## [Aim of the task]
Among the lines below, which ones contain the word "will"? Copy every such line.

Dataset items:
Content starts

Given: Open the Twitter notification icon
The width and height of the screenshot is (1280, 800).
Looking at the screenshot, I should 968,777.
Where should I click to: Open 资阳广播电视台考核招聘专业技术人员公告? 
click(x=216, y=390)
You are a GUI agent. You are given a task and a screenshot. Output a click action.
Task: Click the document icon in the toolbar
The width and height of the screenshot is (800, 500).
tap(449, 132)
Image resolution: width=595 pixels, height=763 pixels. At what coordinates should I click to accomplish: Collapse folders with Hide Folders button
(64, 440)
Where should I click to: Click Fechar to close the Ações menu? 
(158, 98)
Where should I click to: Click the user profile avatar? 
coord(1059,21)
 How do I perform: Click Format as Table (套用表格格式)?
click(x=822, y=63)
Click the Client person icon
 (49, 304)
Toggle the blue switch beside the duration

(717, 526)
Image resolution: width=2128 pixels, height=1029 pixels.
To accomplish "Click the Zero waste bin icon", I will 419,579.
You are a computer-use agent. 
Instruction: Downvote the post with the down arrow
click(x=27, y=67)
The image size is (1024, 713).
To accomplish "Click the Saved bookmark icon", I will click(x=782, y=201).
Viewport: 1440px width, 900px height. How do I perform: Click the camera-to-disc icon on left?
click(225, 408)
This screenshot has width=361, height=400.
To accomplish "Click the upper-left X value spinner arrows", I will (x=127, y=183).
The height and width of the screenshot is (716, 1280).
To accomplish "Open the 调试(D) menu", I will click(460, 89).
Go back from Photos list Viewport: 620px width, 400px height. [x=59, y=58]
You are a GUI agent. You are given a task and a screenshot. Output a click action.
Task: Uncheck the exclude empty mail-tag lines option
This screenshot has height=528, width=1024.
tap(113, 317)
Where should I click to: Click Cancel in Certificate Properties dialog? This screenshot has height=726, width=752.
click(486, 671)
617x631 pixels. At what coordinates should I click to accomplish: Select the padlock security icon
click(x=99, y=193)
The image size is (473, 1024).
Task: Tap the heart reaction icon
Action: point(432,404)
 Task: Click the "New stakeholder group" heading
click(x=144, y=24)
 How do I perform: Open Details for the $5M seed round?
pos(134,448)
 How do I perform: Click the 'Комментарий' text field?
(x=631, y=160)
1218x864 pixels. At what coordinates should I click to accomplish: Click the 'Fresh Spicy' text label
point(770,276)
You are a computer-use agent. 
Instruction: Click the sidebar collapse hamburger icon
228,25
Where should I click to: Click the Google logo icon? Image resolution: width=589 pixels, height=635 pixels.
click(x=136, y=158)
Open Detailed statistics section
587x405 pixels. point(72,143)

Content ends

## [Answer to this exercise]
To accomplish "Click the Zero waste bin icon", I will 419,579.
To accomplish "Click the Saved bookmark icon", I will click(x=782, y=201).
To accomplish "Click the upper-left X value spinner arrows", I will (x=127, y=183).
To accomplish "Open the 调试(D) menu", I will click(460, 89).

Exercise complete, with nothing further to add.